The base StudentAgent has no memory mechanism apart from the history list. This was a huge issue. For example, it is well-known that we should throw coins into a fountain, and it is also known that coins should not be let on the ground, hence all my agents were:

  1. Taking the coin
  2. Throwing it in the fountain
  3. "Oh no, we should not let a coin on the ground" -> take the coin.
  4. "Oh a fountain, let's toss it inside" -> throw the coin.
  5. "Oh no, we should not let a coin on the ground" -> ...

This led me to the first memory kind: ActionMemory, which stores knowledge about ineffective actions (and also existing rooms).

Also, the AI model (especially the 3B model) was not able to "switch objectives". For example, in lostpig you need to move a chair to an other room and get over it. The agent think "oh I saw a chair", move to the room with the chair and thinks "oh what is in the book"", it lacks memory of what to do. For this I added WorkingMemory with short-term goals and current goals (the AI can write in it).

Finally, the AI was cycling A LOT (for example in the fountain room), for this I added a MapMemory. It also leverages thinking like "this is too high for me, maybe I can get X at the library ?".

Action heuristic

Instead of having the LLM guess actions from a raw list or its own imagination, which leads to weird action (like "put fire on pants" ???), I do the following:

  1. Get all valid actions using jericho,
  2. Associate an index to each of them, and an heuristic based on memory.
  3. Ask the LLM to outputs an index.
  4. Return the corresponding action.

This reduces drastically the hallucinations, though the model is then "capped" to the heuristics.

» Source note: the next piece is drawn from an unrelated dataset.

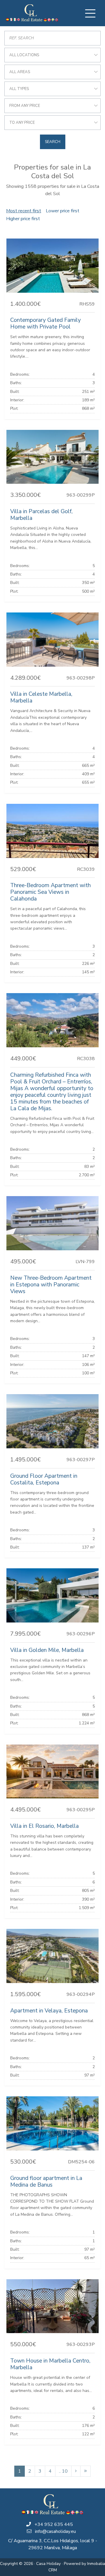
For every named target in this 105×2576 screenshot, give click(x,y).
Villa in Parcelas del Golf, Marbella (41, 515)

Based on my experiments (limited to one QWEN model) this is working a bit better. Moreover, as Instruct models have a lot of this kind of data in training dataset, they are used to thinking over this input.

Fallback for cycles

I had a lot of issue of the LLM cycling without any new score made. For this I added a unproductive_streak, which triggers a special warning if no score was edited in more than K turns:

if self.unproductive_streak >= K:
    reflection = (
        f"Step {step}: {self.unproductive_streak} steps without progress at {location}. "
        f"Last action '{action}' had no effect. Need to try a fundamentally different approach."
    )

This is combined with a hard verification in the prompt. If the agent repeats the exact same action at least 2 times in the last 10 turns, an annotation is appended directly next to the action in the available choices to discourage it from looping:

"  1. action [Already try {count} times in the last 10 steps !]"

Goal Management

As explained before, the LLM lacks of "Global goal / direction". I added a GoalManager that uses the LLM to generate high-level goals when the agent stagnates. The context passed to it is highly concise:

def update_goals_with_llm(self, seed: int, step: int, score: int, max_score: int, ...):
    context_parts = [
        f"Step {step}, Score {score}/{max_score}, Location: {location}",
        f"Inventory: {', '.join(inventory) if inventory else 'nothing'}",
        f"Rooms visited: {len(kg_map.visit_count)}",
    ]
    # ask the LLM to generate a new goal with the knowledge.

This gives the agent a renewed sense of direction after exploring a large branch of the map.